Data items ▸
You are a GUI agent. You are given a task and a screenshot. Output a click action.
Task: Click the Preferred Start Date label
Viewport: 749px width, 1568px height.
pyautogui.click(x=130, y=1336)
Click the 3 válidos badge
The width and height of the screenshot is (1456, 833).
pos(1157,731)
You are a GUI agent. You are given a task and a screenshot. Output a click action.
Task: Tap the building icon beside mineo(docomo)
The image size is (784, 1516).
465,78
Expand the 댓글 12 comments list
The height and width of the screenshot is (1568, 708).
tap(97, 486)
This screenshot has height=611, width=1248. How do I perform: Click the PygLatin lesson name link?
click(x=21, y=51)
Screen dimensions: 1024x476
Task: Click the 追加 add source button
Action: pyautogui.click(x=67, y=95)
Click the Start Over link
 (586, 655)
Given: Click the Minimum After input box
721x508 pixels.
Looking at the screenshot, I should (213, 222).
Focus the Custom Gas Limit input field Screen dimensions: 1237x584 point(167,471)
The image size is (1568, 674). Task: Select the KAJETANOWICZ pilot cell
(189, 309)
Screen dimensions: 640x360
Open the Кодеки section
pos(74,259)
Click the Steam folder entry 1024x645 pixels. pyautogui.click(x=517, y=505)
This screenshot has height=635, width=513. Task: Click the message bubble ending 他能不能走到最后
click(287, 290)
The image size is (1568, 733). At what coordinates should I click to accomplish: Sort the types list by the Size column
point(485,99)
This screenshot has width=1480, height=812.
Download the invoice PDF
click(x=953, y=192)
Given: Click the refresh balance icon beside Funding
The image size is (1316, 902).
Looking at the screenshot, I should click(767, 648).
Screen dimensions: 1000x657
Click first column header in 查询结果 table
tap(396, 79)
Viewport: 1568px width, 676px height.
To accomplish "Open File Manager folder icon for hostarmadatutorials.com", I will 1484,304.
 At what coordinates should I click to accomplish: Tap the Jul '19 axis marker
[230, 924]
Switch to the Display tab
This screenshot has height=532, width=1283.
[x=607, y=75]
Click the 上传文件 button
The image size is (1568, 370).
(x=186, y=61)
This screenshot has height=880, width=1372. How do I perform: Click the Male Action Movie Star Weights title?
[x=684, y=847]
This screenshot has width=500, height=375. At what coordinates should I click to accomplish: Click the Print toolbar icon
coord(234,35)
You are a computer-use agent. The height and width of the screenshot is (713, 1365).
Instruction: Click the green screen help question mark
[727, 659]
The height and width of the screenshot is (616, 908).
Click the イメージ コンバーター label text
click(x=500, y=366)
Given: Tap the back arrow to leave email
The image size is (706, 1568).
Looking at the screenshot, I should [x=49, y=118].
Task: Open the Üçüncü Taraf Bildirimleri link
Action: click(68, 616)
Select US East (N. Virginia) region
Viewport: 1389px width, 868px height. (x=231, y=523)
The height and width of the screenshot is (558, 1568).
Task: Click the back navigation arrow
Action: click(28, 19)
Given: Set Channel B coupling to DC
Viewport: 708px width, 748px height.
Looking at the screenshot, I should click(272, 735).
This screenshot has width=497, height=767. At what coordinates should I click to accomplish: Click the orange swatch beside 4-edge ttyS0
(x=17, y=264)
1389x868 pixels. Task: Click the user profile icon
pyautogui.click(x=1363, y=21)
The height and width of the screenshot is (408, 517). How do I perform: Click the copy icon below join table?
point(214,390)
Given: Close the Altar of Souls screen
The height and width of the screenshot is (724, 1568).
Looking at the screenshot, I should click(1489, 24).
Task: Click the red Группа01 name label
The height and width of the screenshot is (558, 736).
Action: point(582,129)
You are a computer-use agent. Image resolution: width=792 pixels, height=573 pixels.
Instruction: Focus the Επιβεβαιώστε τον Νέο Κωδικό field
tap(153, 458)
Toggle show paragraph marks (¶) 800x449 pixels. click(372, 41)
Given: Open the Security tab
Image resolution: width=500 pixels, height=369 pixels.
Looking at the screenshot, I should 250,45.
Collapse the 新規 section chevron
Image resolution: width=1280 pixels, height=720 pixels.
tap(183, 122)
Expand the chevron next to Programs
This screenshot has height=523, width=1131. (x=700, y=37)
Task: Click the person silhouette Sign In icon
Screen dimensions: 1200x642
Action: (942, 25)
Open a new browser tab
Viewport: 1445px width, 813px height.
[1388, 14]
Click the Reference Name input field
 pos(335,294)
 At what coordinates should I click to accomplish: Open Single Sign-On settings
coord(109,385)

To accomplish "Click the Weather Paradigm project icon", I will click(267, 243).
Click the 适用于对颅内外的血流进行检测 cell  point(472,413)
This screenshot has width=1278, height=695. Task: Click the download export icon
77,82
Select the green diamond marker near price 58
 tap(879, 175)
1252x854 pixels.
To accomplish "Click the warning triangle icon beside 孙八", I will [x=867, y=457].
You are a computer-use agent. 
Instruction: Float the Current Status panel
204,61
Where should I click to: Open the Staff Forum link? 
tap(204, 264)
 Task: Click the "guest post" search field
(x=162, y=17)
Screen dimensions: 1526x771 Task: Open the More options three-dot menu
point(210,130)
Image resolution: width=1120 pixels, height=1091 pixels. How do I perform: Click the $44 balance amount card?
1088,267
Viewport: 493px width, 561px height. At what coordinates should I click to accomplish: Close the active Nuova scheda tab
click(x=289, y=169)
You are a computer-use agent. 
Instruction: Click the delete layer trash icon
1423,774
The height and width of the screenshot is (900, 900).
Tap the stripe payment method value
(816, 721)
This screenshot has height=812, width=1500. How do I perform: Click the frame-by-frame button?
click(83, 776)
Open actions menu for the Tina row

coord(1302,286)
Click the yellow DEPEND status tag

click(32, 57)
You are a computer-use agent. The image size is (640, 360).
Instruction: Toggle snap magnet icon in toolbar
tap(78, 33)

Activity ▸ Looking at the data above, count the lines that contain the string "will" and give only the count.

Completed exercise ▸ 3